In der Keramikfigur hat die Bildhauerin Susanne Ring ihr kongeniales Ausdrucksmedium gefunden. Der Ton, der seine Bearbeitungsspuren offenbart und in weichem Zustand rasche Eingriffe zulässt, kommt ihrer Arbeitsweise entgegen, die ihre Findungsprozesse und immer auch den Zufall mit einbezieht. Susanne Rings radikaler Umgang mit dem Material wirkt dabei jeglichen kunsthandwerklichen Klischeevorstellungen entgegen.

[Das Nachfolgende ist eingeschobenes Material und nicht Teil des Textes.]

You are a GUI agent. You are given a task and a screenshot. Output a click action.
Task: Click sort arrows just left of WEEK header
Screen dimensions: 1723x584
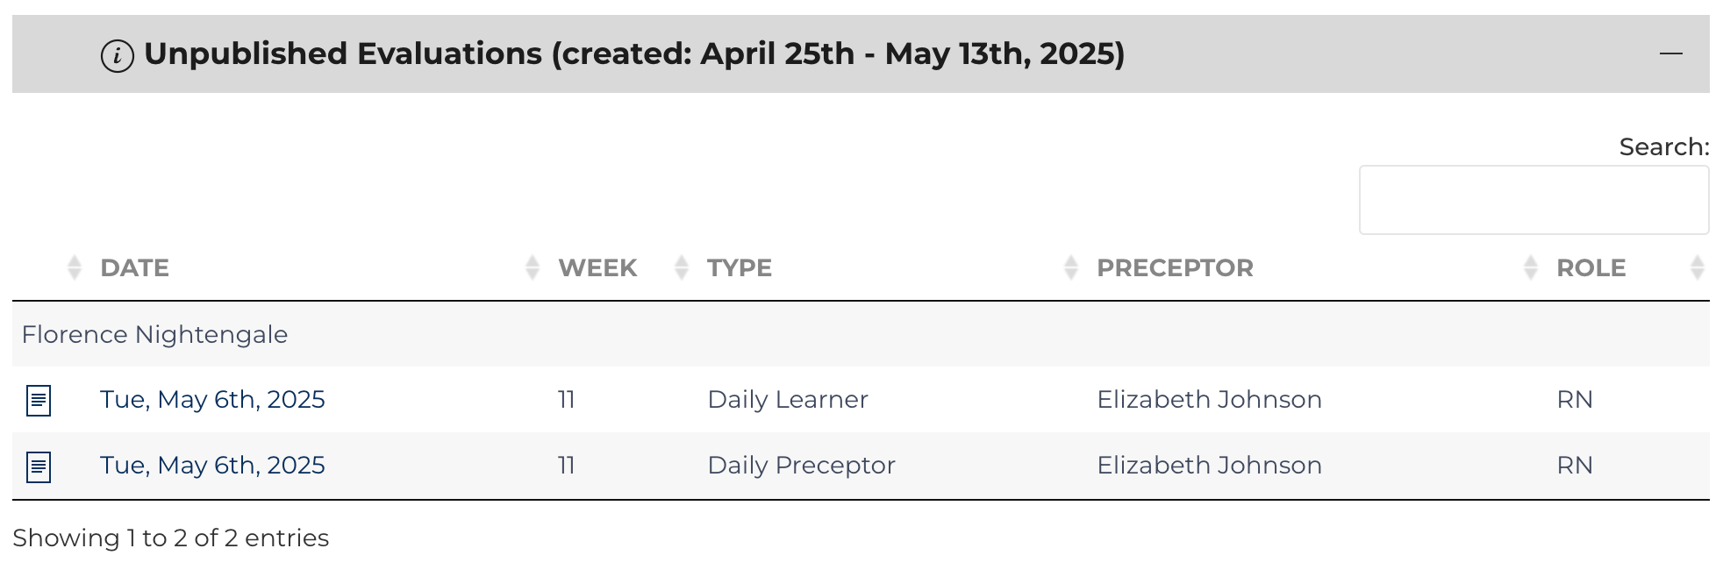coord(532,267)
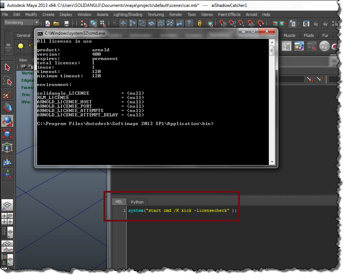
Task: Click the cmd window vertical scrollbar
Action: (272, 101)
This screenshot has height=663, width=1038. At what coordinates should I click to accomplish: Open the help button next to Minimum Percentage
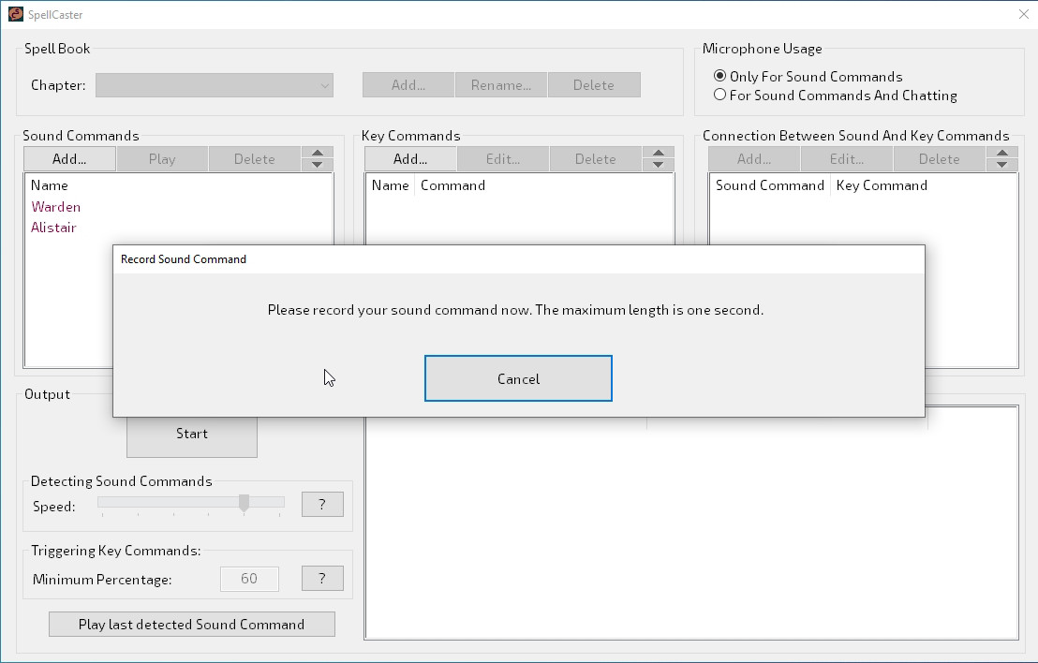(322, 578)

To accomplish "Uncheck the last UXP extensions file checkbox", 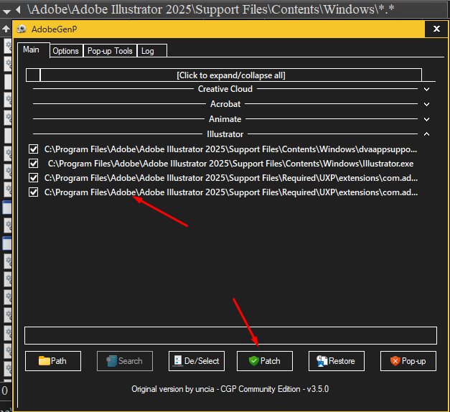I will tap(33, 192).
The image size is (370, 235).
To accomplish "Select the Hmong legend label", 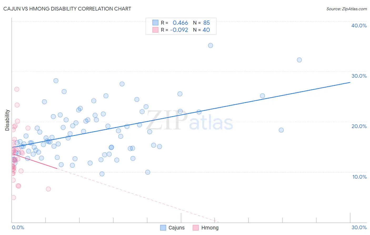I will pos(210,228).
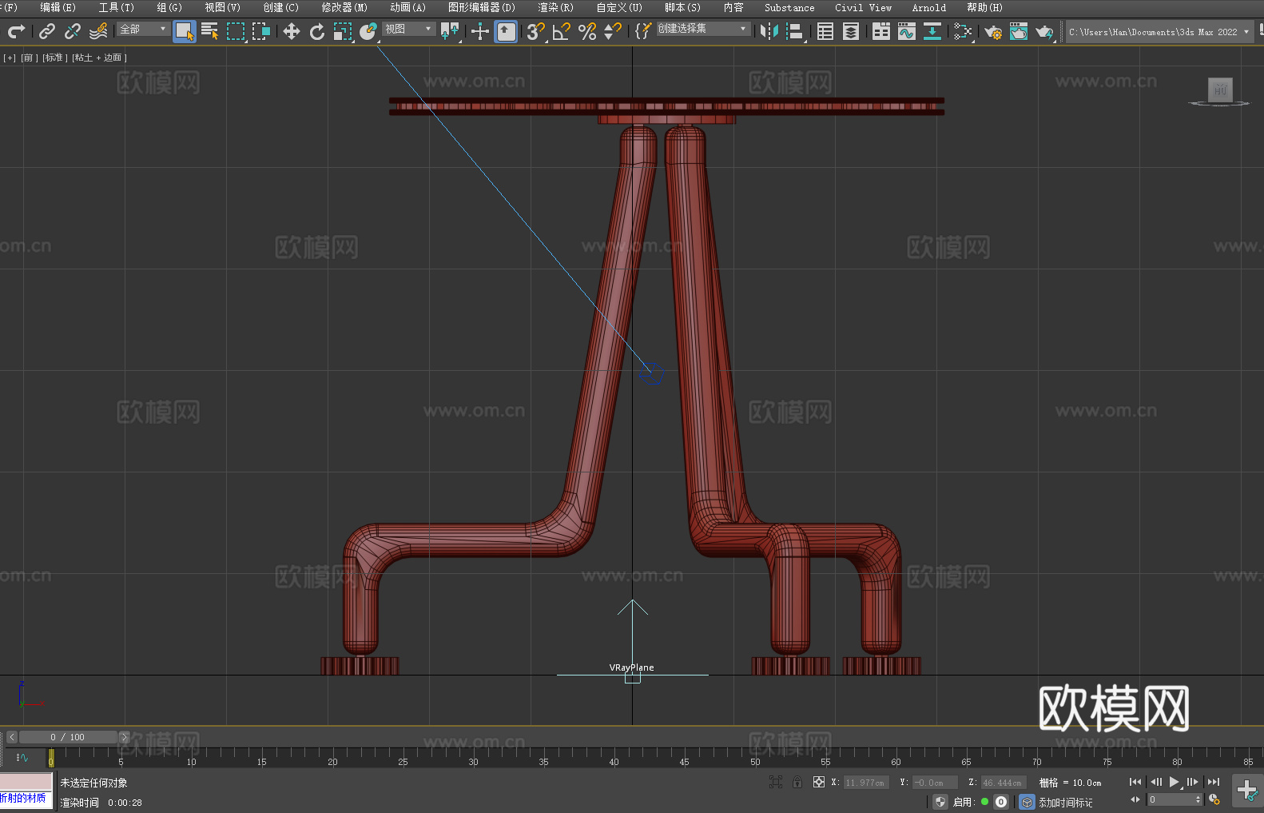The height and width of the screenshot is (813, 1264).
Task: Click the Unlink Selection icon
Action: click(73, 31)
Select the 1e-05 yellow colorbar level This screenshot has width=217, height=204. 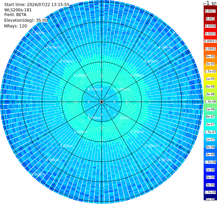tap(210, 79)
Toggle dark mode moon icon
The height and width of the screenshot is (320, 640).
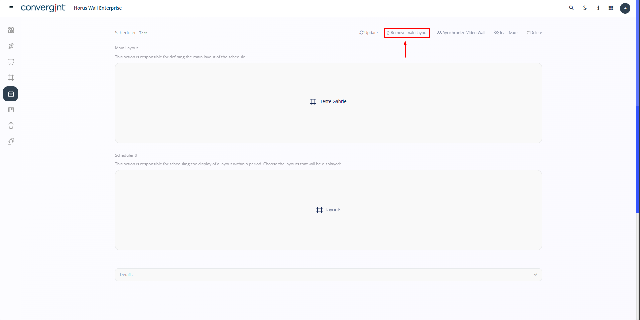click(x=585, y=8)
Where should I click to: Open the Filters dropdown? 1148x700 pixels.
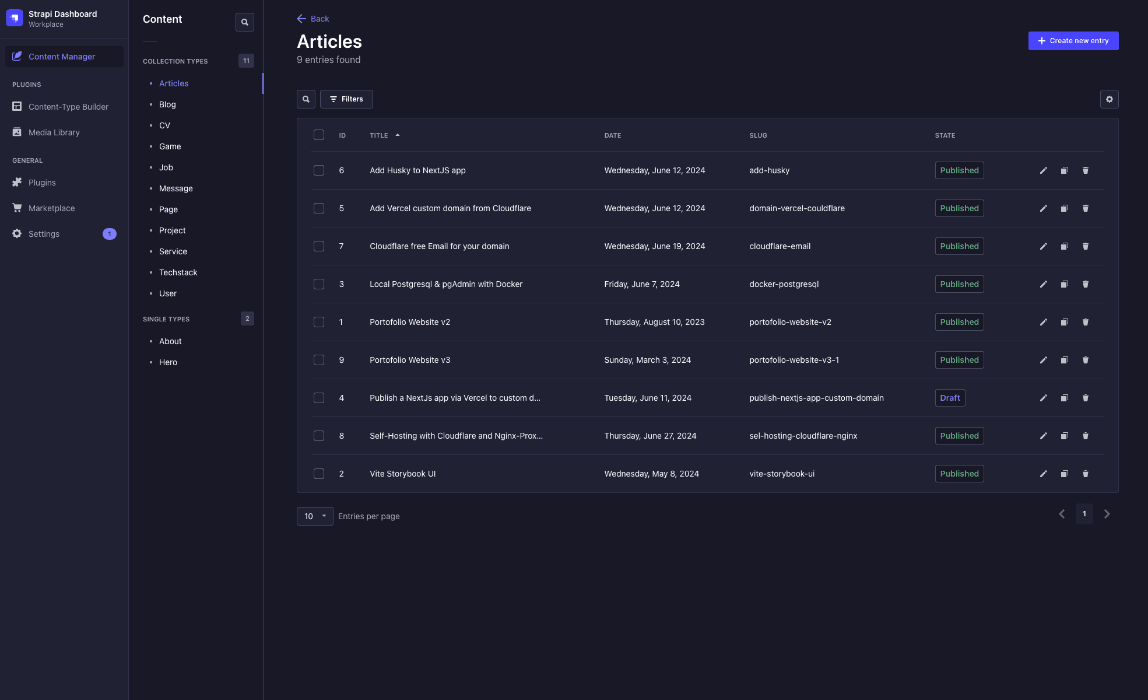point(346,99)
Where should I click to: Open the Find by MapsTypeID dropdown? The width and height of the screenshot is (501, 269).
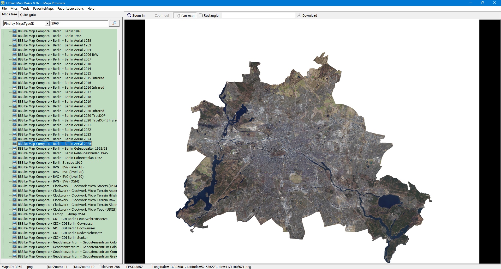click(x=47, y=23)
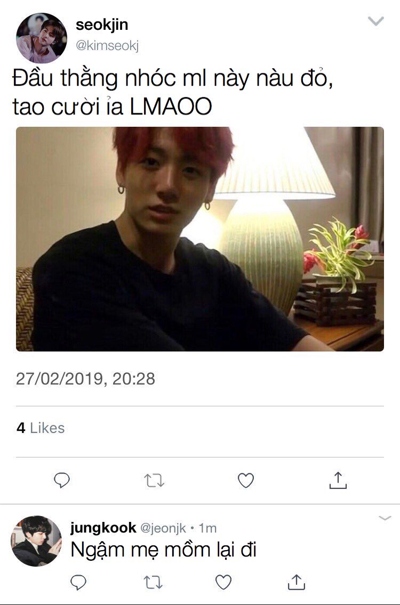Open the chevron menu on seokjin's tweet
The width and height of the screenshot is (400, 605).
click(375, 21)
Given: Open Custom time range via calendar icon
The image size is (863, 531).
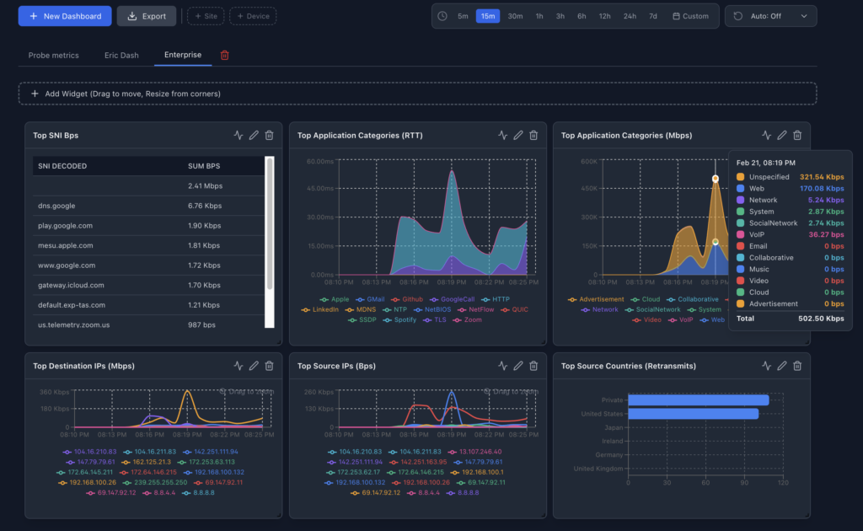Looking at the screenshot, I should (690, 15).
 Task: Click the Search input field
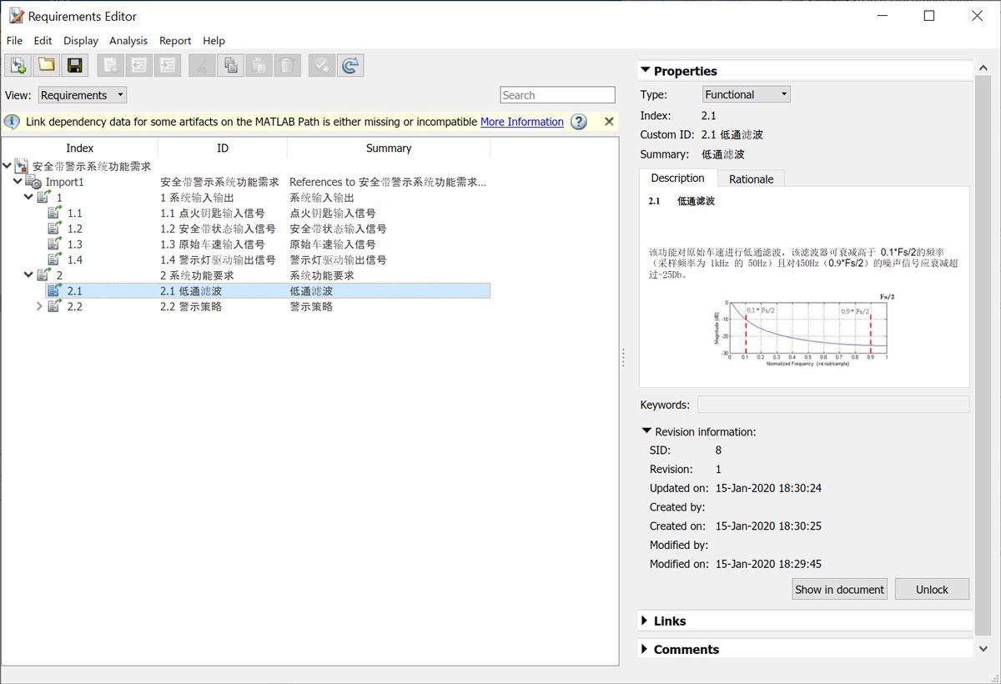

Die Künstlerin ist fasziniert vom „abseitig Schrägen“ und ihre phantastischen Figurenwelten setzen sich aus archaisch anmutenden Plastiken zusammen, die durch Aufbrüche, Einschnitte, Deformierungen und Amputationen an ihren Körpern und durch ausdrucksstarke Gesichter gekennzeichnet sind. Die kleinen Formate und die fragmentierte und instabile Erscheinung lassen Susanne Rings Figuren aber niemals bedrohlich wirken, sondern mehr wie eine Schar freundlicher Geister.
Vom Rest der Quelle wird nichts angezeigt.